Encourage the sick person to drink liquids (water, broth, herbal tea, juice, etc.).
- Offer small amounts of fluid frequently, even if they do not feel thirsty.
- If the sick person is not eating solid food, give fluids that contain sugars and salts, such as Pedialyte® or Lytren® (undiluted), broth, or sports drinks (diluted half and half with water).
Make sure the sick person avoids drinking alcohol, caffeinated, or diet drinks. Do not use tobacco.
Watch for signs of dehydration
Someone who is dehydrated may:
- Be weak or unresponsive (if someone is unresponsive, call 9-1-1)
- Have a dry mouth and tongue
- Produce less urine, which becomes dark in color.
Check for dehydration
- Gently pinch layers of skin between your thumb and forefinger for 1 second (best done on the belly skin of a child and on the upper chest of an adult).
- Normally, the skin will flatten out into to its usual shape right away. If sick person is dehydrated, the skin will "tent" or take 2 or more seconds to flatten out.
If the sick person is dehydrated:
- Give plenty of fluid through frequent sips or spoonfuls over a 4-hour period.
- Watch for an increase in urination and a lighter color of the urine.
- Call a healthcare provider if dehydration worsens.
Prevent the spread of COVID-19 in the home
Anyone ill should:
- Stay home, except to get medical care.
- Call ahead before visiting your doctor.
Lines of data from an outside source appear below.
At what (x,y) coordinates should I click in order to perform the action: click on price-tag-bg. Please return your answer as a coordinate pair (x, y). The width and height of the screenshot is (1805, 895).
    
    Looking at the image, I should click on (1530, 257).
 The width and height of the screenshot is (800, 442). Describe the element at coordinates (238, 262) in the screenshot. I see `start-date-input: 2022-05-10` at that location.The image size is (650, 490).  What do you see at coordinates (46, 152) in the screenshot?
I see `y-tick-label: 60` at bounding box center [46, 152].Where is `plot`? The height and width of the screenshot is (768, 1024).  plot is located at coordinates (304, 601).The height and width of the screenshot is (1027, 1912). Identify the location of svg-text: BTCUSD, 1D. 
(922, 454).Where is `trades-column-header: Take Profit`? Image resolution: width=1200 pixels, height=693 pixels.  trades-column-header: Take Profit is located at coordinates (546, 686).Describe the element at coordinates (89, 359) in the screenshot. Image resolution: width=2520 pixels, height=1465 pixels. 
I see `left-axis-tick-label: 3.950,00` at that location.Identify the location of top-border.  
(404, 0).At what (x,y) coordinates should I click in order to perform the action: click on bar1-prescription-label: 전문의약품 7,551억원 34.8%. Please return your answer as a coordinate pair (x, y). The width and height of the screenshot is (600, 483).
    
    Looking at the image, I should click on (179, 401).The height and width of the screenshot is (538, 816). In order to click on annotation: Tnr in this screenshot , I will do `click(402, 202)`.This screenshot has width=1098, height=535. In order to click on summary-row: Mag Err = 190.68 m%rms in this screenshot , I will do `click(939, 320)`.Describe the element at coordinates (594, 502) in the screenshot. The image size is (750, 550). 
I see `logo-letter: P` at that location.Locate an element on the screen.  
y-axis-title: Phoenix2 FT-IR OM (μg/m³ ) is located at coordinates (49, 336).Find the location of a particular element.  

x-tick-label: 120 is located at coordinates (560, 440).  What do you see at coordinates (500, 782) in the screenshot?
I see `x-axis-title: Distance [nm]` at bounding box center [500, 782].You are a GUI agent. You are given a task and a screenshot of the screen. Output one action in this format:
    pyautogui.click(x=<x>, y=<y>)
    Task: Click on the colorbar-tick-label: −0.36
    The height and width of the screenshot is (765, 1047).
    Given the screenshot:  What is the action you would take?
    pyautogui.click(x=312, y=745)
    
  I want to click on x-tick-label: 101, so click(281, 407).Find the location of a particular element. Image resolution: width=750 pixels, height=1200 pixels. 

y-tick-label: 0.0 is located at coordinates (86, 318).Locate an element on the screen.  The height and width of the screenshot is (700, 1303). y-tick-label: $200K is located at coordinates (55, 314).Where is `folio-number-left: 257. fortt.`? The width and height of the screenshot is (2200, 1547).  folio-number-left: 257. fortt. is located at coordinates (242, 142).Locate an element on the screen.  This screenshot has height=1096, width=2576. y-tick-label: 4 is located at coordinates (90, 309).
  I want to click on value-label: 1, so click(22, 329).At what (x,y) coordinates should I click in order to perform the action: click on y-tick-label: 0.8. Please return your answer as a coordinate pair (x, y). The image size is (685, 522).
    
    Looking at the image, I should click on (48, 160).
- Use a separate bedroom and bathroom if possible. If that's not an option, try to stay at least 6 feet apart from each other when you're sleeping and interacting
- Wear a mask and gloves when providing care, if available. Masks should be worn by the sick person and caregiver when in close contact.
- Clean surfaces throughout the home daily. Use soap and water or other household cleaners, then use a disinfectant. If you don't have a disinfectant, a paper towel dipped in 60% or greater isopropyl alcohol will kill the virus.
- Wash laundry thoroughly. Keep the laundry away from your body. Wash your hands immediately after handling laundry.
Everyone in the household should:
- Cover coughs and sneezes.
- Clean hands thoroughly and often. Wash with soap and water for at least 20 seconds.
- Avoid sharing personal household items (dishes, towels, bedding, etc.).
Support for stress and anxiety
If you are sick with COVID-19 or caring for someone who is sick, it can be stressful and worrisome. When talking to your doctor, talk about your anxieties to get support. You can also call the King County 24‑Hour Crisis Line at 1‑866‑427‑4747 for professional services and support.